* **Prompt**
Of the lines listed below, return exactly those that run from the line containing "This screenshot has width=748, height=658." through the line containing "You are a computer-use agent. The width", both included.

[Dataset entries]
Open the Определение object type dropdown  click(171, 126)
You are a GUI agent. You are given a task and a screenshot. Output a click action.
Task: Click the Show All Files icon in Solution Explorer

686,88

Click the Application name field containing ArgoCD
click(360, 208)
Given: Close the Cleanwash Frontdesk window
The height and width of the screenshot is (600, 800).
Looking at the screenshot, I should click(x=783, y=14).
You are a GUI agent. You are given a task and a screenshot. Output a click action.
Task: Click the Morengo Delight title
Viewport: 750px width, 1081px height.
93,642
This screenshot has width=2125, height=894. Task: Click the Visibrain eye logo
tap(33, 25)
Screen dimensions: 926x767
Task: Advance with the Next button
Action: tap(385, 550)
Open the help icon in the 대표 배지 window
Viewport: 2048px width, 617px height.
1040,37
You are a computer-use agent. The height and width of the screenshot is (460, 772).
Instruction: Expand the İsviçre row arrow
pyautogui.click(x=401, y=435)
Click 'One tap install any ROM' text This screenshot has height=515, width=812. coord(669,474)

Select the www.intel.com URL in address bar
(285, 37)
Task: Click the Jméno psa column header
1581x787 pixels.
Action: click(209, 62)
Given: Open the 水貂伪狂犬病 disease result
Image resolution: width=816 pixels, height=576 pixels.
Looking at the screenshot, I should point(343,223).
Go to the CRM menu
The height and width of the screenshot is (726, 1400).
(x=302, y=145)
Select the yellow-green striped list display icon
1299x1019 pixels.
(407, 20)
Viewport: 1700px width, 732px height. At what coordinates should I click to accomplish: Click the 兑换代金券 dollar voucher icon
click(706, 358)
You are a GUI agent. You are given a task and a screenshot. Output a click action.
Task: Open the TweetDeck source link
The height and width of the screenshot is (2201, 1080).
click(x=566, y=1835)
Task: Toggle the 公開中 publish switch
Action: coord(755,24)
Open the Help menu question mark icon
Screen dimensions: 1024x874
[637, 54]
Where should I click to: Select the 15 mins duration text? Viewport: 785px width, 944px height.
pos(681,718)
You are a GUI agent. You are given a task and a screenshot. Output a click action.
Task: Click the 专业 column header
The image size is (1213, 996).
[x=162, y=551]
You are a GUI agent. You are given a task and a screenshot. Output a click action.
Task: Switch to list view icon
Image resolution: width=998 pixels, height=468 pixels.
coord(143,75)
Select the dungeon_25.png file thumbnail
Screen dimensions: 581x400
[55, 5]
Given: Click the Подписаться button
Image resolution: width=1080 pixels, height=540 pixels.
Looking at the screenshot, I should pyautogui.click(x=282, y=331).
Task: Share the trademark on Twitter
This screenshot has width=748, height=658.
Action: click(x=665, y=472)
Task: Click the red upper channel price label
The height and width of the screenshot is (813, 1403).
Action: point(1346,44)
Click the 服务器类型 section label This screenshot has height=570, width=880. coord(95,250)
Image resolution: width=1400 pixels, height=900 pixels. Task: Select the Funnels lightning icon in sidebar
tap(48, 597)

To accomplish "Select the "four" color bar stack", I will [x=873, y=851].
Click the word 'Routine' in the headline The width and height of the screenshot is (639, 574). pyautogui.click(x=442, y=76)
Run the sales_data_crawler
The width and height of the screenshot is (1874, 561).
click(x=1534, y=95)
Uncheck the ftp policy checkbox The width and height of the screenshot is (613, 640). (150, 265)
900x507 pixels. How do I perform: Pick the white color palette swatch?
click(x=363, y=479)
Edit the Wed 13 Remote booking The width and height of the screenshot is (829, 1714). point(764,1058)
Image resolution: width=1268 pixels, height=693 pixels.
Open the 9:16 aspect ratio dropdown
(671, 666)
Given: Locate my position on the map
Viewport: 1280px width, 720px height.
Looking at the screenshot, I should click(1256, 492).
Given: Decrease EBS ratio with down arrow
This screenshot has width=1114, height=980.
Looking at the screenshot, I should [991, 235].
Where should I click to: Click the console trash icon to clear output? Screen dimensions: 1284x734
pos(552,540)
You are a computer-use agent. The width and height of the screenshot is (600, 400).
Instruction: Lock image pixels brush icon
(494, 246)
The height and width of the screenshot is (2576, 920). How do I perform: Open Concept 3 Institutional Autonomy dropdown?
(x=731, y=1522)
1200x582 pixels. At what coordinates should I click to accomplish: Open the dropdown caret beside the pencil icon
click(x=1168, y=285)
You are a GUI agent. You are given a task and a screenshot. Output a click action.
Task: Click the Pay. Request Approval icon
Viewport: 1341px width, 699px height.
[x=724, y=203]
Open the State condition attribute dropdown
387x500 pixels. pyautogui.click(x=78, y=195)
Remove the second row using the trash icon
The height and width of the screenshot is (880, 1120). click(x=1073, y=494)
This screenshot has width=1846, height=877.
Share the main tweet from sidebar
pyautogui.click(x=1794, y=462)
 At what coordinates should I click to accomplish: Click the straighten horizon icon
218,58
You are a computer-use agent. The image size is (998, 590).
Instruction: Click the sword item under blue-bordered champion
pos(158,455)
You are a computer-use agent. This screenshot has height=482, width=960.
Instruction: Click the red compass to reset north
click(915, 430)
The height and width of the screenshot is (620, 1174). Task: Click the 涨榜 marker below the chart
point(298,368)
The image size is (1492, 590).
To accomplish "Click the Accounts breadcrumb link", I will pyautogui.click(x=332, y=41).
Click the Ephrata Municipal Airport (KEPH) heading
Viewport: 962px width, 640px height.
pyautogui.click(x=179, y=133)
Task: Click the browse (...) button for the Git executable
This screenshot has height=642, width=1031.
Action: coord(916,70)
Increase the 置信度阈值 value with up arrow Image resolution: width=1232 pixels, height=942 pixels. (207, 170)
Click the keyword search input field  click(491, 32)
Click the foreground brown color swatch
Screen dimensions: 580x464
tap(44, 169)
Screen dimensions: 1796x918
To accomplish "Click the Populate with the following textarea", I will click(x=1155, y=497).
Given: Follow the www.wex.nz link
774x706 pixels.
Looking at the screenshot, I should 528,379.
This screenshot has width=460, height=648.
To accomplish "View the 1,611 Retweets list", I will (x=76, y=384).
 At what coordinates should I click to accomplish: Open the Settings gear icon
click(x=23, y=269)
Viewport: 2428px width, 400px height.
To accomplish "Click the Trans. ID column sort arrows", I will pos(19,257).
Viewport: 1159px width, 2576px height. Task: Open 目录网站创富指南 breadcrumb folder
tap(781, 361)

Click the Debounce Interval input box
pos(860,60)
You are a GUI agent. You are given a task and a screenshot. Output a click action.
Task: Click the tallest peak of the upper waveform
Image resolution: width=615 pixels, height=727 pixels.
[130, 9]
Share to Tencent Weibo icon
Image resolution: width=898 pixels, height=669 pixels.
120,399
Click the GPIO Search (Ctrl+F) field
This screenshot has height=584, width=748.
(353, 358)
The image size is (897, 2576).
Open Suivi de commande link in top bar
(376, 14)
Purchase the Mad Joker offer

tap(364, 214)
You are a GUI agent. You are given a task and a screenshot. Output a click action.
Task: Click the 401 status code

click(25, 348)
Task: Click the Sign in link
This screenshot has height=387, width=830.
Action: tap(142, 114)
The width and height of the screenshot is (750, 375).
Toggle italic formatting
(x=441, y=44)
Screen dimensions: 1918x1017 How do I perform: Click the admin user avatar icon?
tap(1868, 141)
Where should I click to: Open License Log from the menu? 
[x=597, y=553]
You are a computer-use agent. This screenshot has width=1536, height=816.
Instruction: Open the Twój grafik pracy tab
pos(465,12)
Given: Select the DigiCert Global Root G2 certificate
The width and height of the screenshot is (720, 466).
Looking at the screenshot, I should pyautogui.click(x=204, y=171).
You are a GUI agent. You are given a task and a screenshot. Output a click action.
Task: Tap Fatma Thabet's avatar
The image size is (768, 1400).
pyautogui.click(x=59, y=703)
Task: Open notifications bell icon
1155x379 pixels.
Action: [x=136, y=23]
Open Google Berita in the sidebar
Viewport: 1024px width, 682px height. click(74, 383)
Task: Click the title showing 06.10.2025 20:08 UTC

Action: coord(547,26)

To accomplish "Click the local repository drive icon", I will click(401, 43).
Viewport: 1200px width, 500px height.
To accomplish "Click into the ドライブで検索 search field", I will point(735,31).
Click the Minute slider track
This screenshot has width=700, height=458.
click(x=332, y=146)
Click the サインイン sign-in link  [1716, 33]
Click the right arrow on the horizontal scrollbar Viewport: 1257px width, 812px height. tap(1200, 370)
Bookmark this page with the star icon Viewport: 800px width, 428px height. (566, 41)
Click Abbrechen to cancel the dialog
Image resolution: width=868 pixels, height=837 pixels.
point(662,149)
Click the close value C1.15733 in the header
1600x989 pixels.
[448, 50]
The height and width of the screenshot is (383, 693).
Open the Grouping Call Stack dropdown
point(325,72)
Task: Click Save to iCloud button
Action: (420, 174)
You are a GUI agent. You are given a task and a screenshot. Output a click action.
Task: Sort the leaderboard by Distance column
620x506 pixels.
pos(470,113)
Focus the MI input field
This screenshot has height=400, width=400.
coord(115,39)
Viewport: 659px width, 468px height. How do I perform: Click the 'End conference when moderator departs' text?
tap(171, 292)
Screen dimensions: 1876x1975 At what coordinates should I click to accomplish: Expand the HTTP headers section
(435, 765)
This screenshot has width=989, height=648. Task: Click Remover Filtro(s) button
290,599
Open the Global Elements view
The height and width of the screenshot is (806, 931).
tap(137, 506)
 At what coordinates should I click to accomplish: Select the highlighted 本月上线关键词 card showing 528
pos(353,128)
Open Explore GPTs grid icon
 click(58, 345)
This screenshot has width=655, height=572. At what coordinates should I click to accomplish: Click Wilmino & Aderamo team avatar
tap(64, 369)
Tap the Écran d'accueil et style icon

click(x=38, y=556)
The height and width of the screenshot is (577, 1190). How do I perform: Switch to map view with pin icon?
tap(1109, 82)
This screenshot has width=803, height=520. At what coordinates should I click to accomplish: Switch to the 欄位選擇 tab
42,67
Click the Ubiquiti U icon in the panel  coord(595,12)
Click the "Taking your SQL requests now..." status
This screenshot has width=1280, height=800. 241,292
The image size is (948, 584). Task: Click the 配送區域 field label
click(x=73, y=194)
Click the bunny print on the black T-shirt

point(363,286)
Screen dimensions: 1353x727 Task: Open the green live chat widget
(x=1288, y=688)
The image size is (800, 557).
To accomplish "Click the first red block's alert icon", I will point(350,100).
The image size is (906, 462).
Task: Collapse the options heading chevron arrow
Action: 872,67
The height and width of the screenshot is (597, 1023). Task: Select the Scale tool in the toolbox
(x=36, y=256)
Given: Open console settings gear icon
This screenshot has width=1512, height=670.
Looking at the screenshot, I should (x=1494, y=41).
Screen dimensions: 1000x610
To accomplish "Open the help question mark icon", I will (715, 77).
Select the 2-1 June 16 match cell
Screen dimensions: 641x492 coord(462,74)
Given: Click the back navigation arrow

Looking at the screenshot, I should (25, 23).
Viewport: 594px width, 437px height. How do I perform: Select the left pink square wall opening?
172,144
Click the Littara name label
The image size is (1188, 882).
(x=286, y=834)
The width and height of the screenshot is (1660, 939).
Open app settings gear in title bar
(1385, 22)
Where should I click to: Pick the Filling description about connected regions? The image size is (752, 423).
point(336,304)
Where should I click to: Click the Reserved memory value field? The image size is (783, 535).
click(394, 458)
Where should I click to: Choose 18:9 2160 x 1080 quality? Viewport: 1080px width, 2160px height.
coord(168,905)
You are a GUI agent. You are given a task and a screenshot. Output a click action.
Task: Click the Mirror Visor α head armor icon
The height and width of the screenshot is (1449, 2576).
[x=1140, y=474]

* **Result**
This screenshot has width=748, height=658.
Action: click(x=665, y=472)
Task: Click the red upper channel price label
The height and width of the screenshot is (813, 1403).
Action: point(1346,44)
Click the 服务器类型 section label This screenshot has height=570, width=880. coord(95,250)
Image resolution: width=1400 pixels, height=900 pixels. Task: Select the Funnels lightning icon in sidebar
tap(48, 597)

To accomplish "Select the "four" color bar stack", I will [x=873, y=851].
Click the word 'Routine' in the headline The width and height of the screenshot is (639, 574). pyautogui.click(x=442, y=76)
Run the sales_data_crawler
The width and height of the screenshot is (1874, 561).
click(x=1534, y=95)
Uncheck the ftp policy checkbox The width and height of the screenshot is (613, 640). (150, 265)
900x507 pixels. How do I perform: Pick the white color palette swatch?
click(x=363, y=479)
Edit the Wed 13 Remote booking The width and height of the screenshot is (829, 1714). point(764,1058)
Image resolution: width=1268 pixels, height=693 pixels.
Open the 9:16 aspect ratio dropdown
(671, 666)
Given: Locate my position on the map
Viewport: 1280px width, 720px height.
Looking at the screenshot, I should click(1256, 492).
Given: Decrease EBS ratio with down arrow
This screenshot has width=1114, height=980.
Looking at the screenshot, I should [991, 235].
Where should I click to: Click the console trash icon to clear output? Screen dimensions: 1284x734
pos(552,540)
You are a computer-use agent. The width and height of the screenshot is (600, 400).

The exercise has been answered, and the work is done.